The Momentum graph is only available for models with optimizers that use momentum. It is used by the optimizer to adapt the learning rate and does so by using the previous gradients to help reduce the impact of noisy gradients. It automatically performs larger updates to weights (gradients) when repeatedly moving in one direction, and smaller gradients when nearing a minima.
In the following example, the model uses
adam (the default optimizer); the graph illustrates how momentum varies over the course of training.
Any other optimizer does not vary over time and therefore is not shown in the chart.
This external public resource provides more information on popular gradient-based optimization algorithms.
Hyperparameter comparison chart¶
The hyperparameter comparison chart shows—and compares—hyperparameter values for the active candidate model and a selected comparison model.
Use this information to inform decisions about which parameters to tune in order to improve the final model.
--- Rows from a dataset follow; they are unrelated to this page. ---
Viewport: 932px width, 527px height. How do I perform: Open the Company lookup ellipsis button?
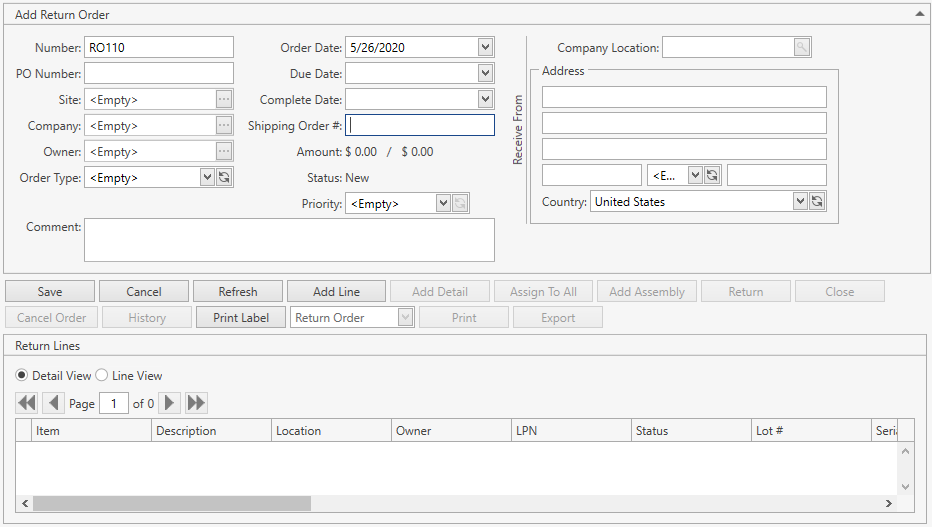click(224, 125)
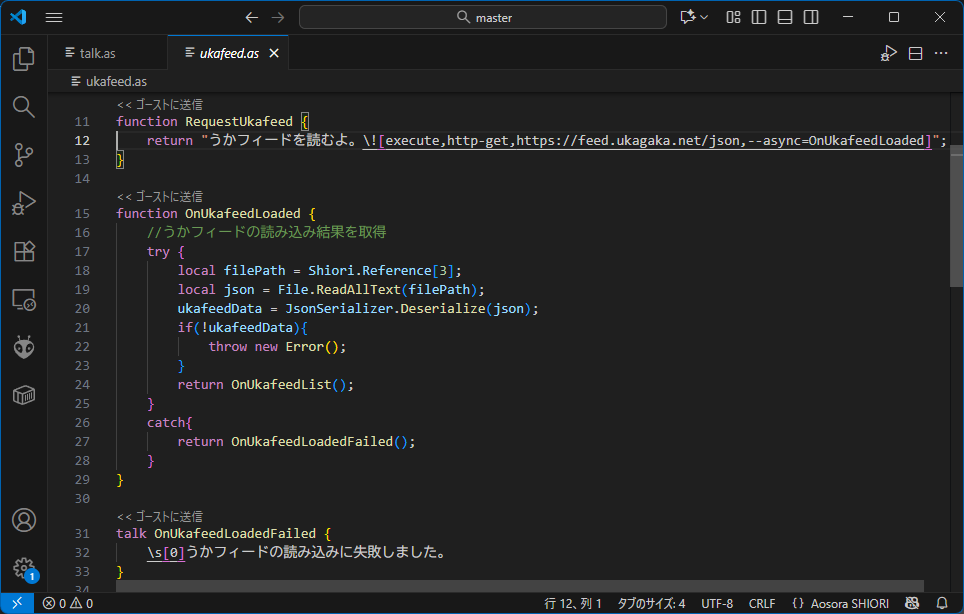Click the master search command box
The height and width of the screenshot is (614, 964).
[x=483, y=17]
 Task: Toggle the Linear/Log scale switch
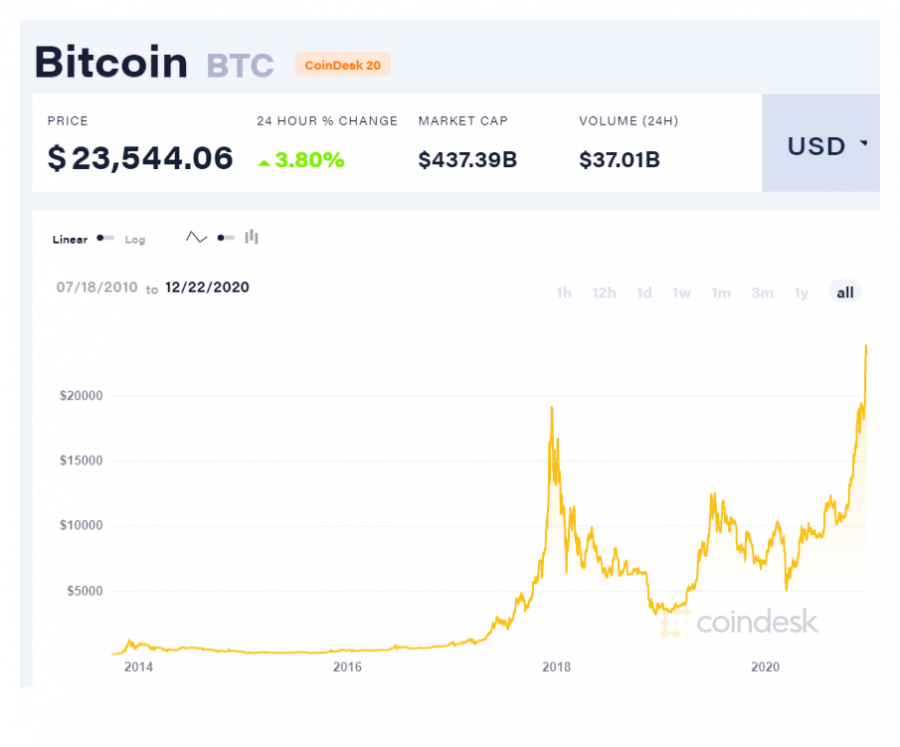tap(106, 238)
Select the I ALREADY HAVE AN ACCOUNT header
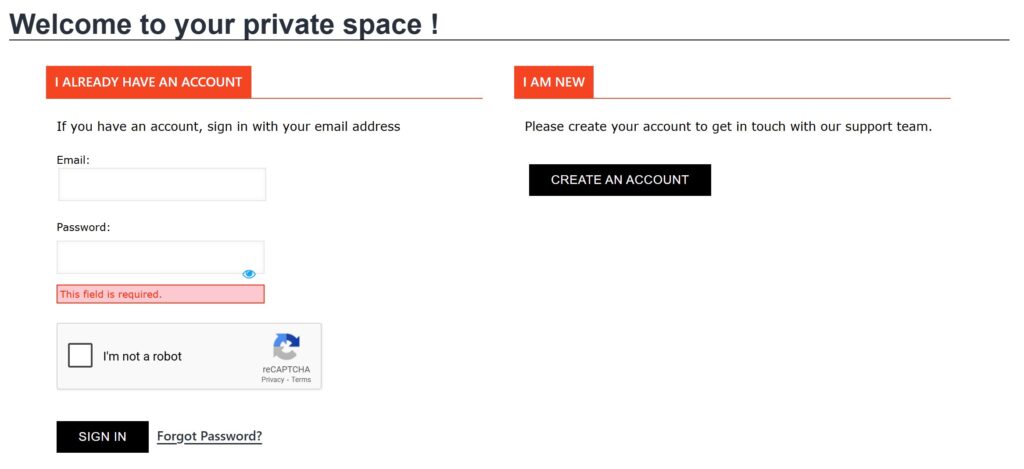 (149, 82)
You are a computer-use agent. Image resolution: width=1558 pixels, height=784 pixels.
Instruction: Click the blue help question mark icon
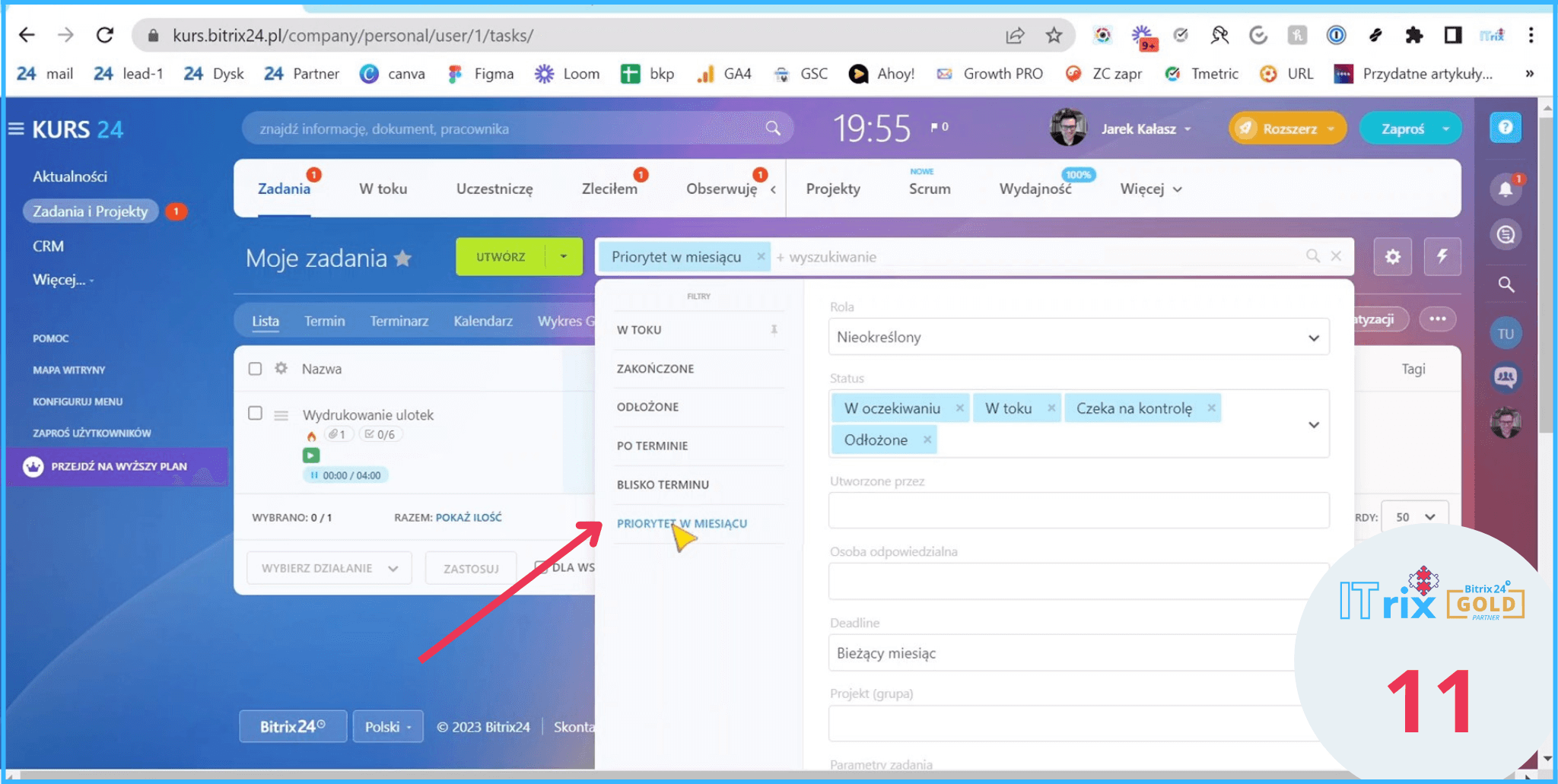(1506, 128)
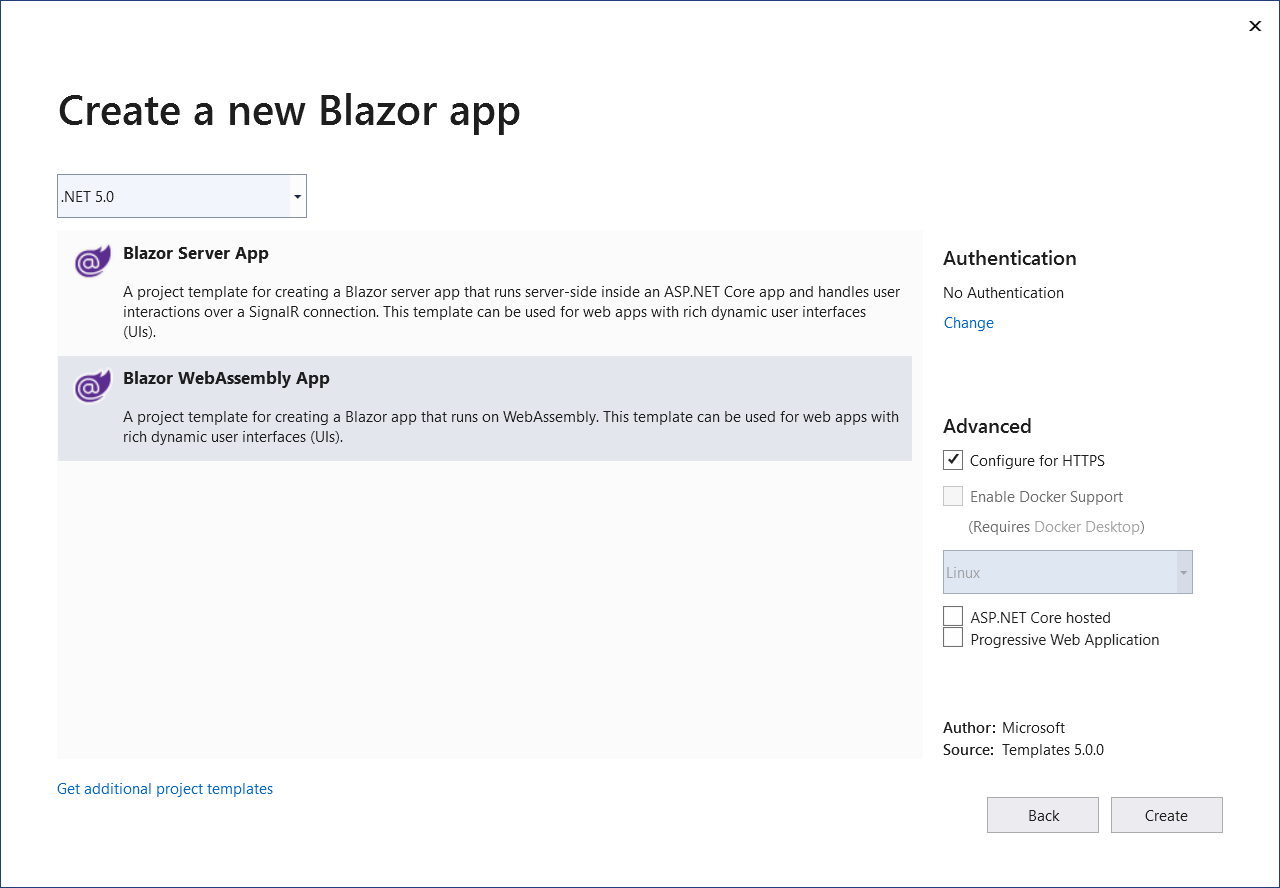The width and height of the screenshot is (1280, 888).
Task: Click the Authentication section heading
Action: click(1009, 258)
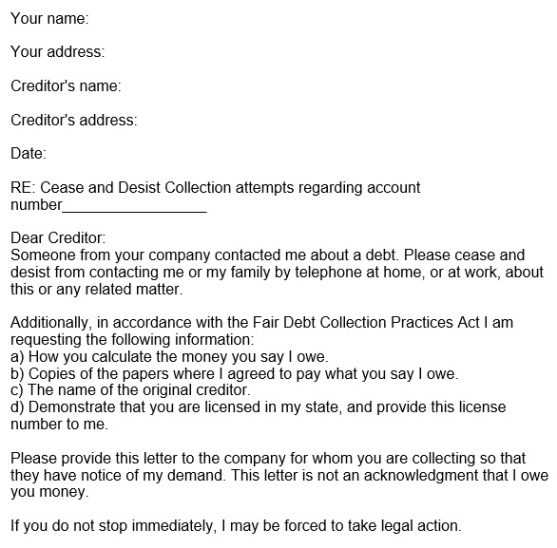Click the 'RE: Cease and Desist' subject line
This screenshot has width=557, height=548.
pyautogui.click(x=215, y=188)
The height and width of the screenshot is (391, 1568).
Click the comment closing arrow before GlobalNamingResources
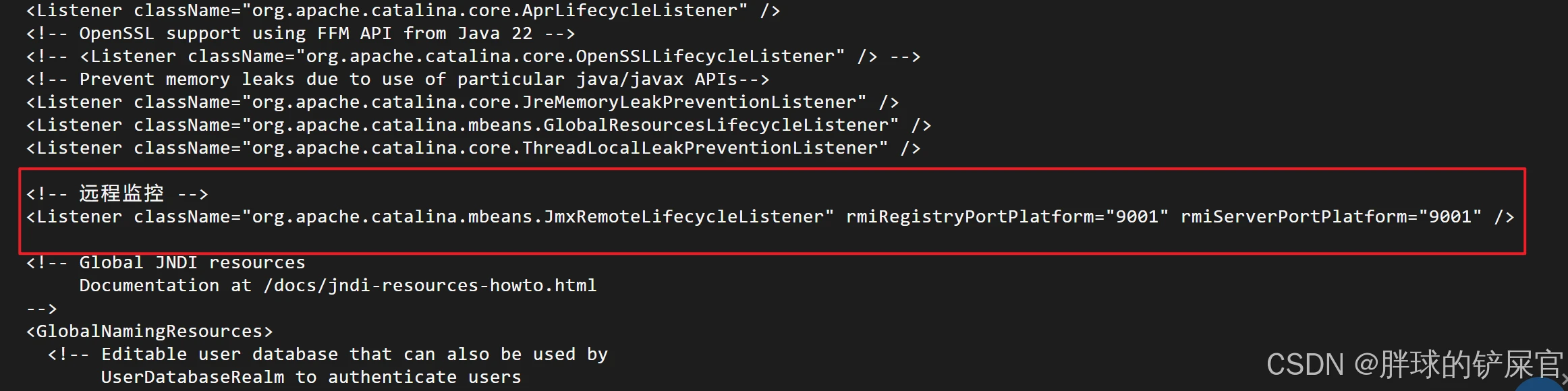coord(42,309)
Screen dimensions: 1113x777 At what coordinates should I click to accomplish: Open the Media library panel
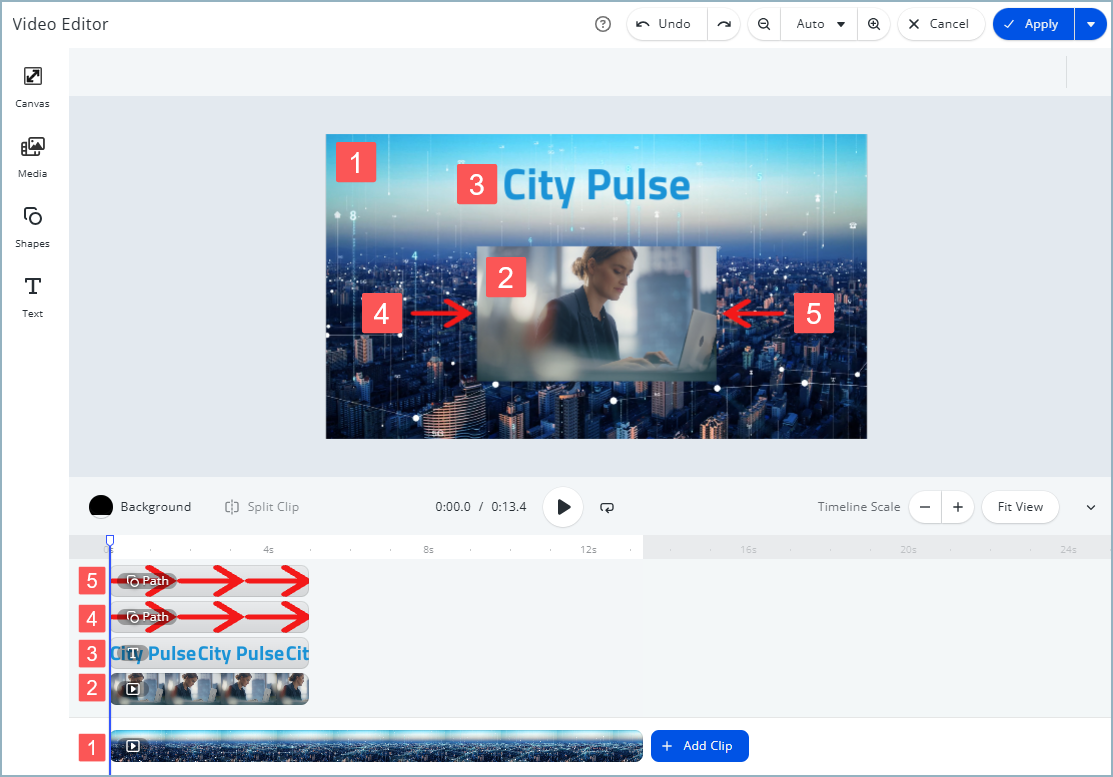tap(32, 156)
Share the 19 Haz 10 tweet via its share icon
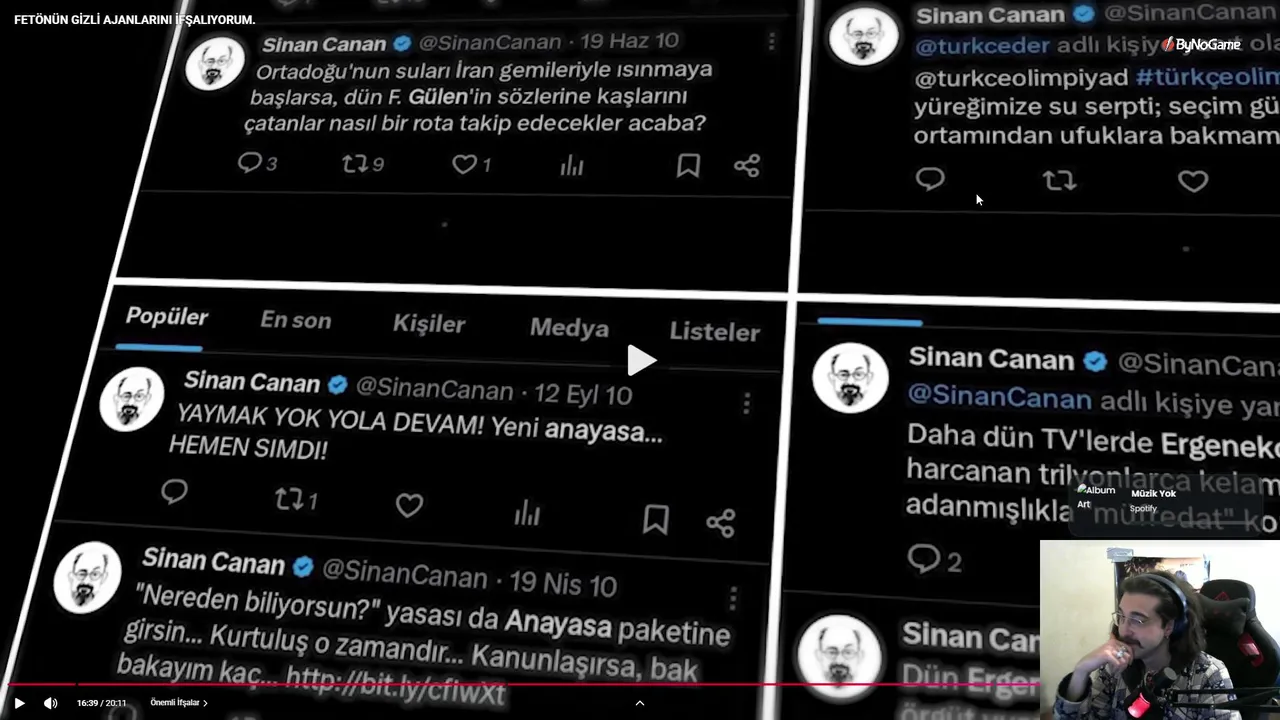1280x720 pixels. (747, 165)
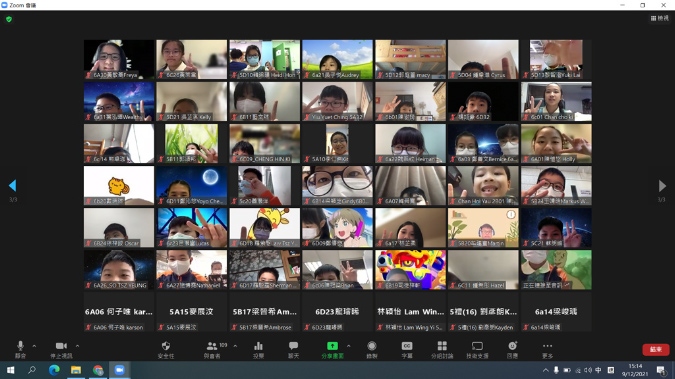Open the Reactions emoji icon

512,346
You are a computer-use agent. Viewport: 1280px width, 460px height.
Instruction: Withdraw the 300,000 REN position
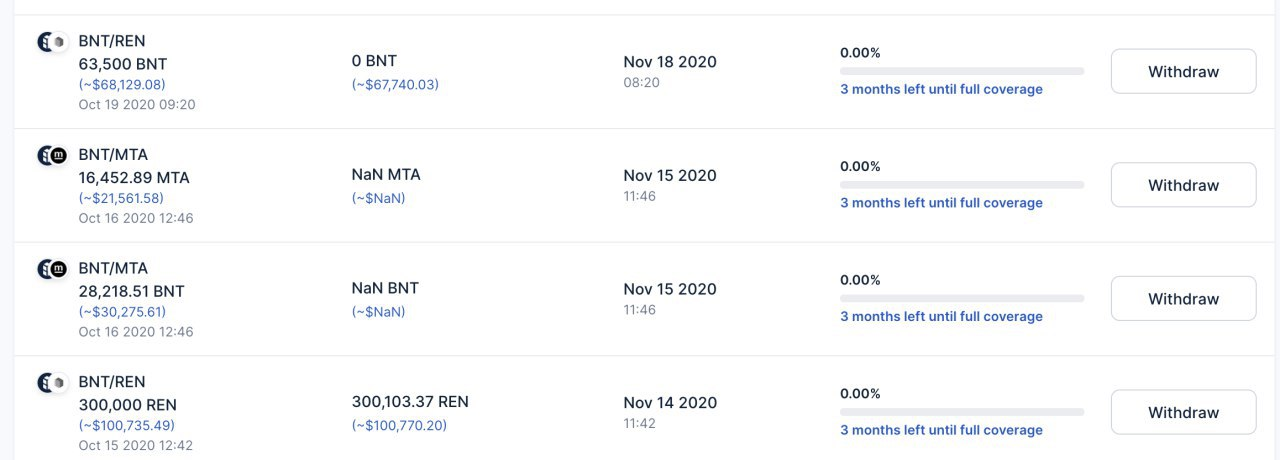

For example, if a model improves in each candidate with an increased batch size, it might be worth experimenting with an even larger batch size.
Models with different values for a single parameter are highlighted by a yellow vertical bar. Use the chart's scroll bar to view all parameters, which are listed alphabetically.
Most hyperparameters are tunable. Clicking the parameter name in the chart opens the Advanced Tuning tab, where you can change values to run more experiments.
There are a variety of Training Dashboard settings that change the display and can help interpretability.
Use the Models to show option to choose which candidate models to display results for. You can manually select, search, select all, or choose the final model. By default, DataRobot displays up to four candidates and the final model. Candidates are ranked and then sorted from highest to lowest performance.
Click More () to manage the display.
Apply log scale for loss
If it is difficult to fully interpret results, enable the log scale view. Default view:
With log scale applied:
If the chart is very noisy, it is often useful to add smoothing. The noisier the plot, the more dramatic the effect.
Reduce data points
If many candidates are run, and/or thousands of iterations are shown in the graphs, you may experience performance degradation. When Reduce data points is enabled (the default), DataRobot reduces the number of data points, automatically determining a maximum that still provides a performant interface. If you require every data point included, disable the setting. For data-heavy charts, you should expect degraded performance when the option is disabled.
Only show test data
In displays where test loss is fully hidden behind the training loss, use “Only show test data” to remove training data results from the Loss graph.